RAID level 1 RAID 1 is disk mirroring. Disk mirroring provides 100 percent redundancy because everything is stored on two disks. If one disk fails, another disk continues to operate. The failed disk can be replaced, and the RAID 1 array can be regenerated. This system offers the advantage of 100 percent data redundancy at the expense of doubling the storage requirements. Each drive keeps an exact copy of all information, which reduces the effective storage capability to 50 percent of the overall storage. Some implementations of disk mirroring are called disk duplexing (duplexing is a less commonly used term). The only difference between mirroring and duplexing is one more controller card. With mirroring, one controller card writes sequentially to each disk. With duplexing, the same data is written to both disks simultaneously. Disk duplexing has much faster write performance than disk mirroring. Many hardware implementations of RAID 1 are actually duplexing but they are still generally referred to as mirrors.
The data is intact in a RAID 1 array if either one of the two drives fails. After the failed drive is replaced with a new drive, you remirror the data from the good drive to the new drive to re-create the array.

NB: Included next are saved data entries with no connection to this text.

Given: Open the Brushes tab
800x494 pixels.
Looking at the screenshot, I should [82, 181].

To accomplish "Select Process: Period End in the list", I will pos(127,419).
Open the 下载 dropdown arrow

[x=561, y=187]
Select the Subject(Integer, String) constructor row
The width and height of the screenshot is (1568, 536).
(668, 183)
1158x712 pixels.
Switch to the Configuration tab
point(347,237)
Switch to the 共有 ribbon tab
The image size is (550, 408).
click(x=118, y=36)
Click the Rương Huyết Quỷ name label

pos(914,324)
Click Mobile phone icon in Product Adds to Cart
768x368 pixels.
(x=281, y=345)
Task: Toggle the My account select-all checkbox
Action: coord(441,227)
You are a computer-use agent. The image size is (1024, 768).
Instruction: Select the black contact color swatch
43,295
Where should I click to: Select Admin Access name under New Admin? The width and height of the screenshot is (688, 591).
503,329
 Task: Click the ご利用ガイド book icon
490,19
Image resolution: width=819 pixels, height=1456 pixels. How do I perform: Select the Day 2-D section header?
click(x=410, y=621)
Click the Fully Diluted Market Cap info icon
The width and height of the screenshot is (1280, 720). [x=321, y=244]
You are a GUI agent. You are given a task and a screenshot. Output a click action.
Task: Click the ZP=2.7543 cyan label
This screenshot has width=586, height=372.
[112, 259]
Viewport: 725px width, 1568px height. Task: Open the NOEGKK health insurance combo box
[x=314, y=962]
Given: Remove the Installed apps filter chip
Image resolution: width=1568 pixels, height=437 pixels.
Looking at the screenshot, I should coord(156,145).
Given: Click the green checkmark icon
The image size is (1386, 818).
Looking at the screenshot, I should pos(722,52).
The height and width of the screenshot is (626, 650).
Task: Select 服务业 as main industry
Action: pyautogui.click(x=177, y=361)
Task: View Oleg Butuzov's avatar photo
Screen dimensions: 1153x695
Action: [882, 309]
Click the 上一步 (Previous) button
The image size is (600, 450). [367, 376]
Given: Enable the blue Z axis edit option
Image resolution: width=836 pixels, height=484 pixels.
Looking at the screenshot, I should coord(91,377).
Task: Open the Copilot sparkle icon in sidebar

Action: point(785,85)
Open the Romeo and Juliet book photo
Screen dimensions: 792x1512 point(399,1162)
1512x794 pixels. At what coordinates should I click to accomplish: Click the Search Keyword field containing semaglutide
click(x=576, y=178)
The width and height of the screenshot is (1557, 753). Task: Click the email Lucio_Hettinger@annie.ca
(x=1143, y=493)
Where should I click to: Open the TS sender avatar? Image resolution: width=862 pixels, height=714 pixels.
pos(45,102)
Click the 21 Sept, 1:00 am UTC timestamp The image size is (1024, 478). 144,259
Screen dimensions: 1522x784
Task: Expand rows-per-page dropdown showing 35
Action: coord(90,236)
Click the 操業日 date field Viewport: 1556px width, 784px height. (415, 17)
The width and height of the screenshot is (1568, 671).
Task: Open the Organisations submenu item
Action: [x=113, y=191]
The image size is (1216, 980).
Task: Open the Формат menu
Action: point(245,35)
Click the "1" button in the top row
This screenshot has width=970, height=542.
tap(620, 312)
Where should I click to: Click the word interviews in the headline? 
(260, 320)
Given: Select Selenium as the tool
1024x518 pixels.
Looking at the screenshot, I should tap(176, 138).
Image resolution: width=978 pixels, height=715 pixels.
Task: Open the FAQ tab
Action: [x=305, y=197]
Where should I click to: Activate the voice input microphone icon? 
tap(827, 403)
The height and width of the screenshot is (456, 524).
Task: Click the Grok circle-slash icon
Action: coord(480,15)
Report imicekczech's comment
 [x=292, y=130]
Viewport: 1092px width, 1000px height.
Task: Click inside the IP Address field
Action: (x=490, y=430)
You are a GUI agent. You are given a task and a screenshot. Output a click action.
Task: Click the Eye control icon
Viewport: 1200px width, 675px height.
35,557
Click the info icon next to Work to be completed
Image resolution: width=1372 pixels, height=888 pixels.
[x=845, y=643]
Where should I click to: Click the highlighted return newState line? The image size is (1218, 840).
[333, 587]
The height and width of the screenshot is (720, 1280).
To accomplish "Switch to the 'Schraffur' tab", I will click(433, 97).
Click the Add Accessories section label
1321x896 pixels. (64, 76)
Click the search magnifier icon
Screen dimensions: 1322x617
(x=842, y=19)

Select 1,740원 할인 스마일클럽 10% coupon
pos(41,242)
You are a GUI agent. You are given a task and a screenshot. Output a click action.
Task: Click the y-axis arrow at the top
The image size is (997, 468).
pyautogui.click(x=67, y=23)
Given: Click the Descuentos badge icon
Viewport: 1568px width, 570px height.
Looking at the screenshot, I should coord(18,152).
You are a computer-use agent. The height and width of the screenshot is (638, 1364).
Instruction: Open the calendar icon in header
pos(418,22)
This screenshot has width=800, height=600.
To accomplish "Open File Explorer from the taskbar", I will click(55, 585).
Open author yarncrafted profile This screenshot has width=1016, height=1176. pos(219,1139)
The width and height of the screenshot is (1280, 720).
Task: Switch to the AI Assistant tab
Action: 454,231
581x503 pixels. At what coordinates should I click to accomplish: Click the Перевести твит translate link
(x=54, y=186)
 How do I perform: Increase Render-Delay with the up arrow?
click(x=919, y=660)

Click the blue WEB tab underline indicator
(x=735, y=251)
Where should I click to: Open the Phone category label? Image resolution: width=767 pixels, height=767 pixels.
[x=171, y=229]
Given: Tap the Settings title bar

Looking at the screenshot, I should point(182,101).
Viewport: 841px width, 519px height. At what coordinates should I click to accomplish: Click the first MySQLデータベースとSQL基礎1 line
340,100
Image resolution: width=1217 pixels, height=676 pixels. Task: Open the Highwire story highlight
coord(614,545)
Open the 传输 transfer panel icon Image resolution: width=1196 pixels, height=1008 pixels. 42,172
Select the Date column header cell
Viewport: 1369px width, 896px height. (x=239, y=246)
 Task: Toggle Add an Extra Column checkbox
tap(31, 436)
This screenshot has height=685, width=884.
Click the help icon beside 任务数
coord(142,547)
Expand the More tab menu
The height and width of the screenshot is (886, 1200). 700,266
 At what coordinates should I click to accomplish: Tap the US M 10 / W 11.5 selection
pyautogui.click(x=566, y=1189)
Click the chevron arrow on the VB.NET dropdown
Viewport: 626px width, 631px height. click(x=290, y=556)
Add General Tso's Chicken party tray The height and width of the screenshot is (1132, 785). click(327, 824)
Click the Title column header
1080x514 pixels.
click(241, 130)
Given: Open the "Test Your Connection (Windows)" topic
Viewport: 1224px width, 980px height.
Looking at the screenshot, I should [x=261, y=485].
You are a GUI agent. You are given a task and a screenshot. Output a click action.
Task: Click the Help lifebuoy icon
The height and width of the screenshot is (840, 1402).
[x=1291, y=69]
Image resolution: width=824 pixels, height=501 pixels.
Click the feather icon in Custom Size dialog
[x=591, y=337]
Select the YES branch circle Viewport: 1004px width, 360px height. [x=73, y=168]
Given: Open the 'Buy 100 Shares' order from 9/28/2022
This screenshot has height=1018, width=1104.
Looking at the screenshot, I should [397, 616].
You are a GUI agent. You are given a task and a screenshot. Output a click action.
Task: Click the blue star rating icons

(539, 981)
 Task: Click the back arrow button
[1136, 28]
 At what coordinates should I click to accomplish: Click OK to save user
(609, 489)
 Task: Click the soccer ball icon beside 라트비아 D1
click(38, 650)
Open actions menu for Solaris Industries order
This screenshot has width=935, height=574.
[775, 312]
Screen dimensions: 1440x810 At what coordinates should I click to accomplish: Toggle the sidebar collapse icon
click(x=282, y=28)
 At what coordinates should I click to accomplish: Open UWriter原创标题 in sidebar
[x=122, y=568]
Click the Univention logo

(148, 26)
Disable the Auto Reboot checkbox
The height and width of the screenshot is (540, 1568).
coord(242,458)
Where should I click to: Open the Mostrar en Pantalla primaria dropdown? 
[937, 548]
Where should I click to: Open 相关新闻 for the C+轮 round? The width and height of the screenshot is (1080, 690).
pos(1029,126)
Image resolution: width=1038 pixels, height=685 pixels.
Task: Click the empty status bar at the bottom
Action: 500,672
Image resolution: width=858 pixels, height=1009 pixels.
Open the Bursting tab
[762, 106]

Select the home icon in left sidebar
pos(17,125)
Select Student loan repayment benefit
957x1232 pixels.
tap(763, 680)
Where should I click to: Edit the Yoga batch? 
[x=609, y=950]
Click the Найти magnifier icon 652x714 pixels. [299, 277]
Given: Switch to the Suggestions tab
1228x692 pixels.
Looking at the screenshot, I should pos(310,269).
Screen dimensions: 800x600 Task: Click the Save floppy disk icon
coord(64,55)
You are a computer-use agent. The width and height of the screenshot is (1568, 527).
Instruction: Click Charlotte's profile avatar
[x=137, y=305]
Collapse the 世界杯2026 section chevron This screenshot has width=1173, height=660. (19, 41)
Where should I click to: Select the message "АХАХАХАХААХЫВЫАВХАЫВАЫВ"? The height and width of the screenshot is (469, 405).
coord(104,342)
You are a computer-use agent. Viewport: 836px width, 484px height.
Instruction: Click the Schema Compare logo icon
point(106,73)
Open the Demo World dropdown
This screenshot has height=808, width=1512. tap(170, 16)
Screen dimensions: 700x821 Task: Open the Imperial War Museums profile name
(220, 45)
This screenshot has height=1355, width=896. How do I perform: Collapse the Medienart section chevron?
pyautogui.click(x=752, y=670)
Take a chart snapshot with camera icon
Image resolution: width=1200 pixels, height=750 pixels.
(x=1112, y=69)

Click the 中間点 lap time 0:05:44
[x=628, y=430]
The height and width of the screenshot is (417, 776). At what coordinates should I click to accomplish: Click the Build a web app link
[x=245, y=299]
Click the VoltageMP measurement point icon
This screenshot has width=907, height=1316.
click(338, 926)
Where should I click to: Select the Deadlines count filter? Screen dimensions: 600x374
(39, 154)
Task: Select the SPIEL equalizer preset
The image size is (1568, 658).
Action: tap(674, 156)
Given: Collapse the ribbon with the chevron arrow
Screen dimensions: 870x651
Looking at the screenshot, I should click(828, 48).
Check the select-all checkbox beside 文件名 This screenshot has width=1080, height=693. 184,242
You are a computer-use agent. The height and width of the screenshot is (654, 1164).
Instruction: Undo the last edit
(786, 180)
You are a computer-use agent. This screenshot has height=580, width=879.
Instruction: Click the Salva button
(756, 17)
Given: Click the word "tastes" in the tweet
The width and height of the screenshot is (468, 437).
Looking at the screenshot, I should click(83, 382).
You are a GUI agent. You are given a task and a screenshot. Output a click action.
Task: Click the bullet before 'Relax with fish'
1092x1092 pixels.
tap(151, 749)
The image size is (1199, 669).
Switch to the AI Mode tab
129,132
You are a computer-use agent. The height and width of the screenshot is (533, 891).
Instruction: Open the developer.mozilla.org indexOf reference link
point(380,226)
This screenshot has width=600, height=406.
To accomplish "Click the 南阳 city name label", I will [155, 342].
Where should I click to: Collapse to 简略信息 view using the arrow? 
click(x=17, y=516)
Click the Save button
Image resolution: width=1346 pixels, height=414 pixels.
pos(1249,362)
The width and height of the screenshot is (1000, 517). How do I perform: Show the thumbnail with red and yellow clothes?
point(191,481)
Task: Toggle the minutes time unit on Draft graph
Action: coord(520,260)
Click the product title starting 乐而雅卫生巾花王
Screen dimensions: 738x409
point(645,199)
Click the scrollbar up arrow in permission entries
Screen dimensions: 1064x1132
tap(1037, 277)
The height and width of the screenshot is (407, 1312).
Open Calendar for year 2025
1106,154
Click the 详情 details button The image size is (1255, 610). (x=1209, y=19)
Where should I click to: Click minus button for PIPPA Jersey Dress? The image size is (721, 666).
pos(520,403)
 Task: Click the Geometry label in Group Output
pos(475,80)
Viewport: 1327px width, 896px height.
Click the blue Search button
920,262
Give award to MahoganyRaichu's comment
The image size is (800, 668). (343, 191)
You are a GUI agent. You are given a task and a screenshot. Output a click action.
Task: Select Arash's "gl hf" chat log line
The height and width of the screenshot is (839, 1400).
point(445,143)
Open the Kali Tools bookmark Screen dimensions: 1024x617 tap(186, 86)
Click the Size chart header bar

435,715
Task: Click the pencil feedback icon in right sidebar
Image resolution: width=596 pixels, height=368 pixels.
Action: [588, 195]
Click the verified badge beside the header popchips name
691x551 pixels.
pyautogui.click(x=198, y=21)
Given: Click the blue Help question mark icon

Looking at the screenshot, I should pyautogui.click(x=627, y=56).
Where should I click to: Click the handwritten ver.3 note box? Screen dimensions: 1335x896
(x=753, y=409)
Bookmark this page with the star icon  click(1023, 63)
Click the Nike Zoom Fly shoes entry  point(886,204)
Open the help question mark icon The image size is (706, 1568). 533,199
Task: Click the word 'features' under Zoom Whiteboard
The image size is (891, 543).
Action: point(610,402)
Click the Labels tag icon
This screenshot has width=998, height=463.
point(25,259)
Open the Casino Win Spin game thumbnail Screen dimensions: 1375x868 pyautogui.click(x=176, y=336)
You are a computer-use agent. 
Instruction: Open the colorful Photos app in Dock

RAID level 3 RAID 3 is disk striping with a parity disk. RAID 3 arrays implement fault tolerance by using striping (RAID 0) in conjunction with a separate disk that stores parity information. Parity information is a value based on the value of the data stored in each disk location. This system ensures that the data can be recovered in the event of a failure. The process of generating parity information uses the arithmetic value of the data binary. This process allows any single disk in the array to fail while the system continues to operate. The failed disk is removed, a new disk is installed, and the new drive is then regenerated using the parity information. RAID 3 is common in older systems, and it’s supported by most Unix systems.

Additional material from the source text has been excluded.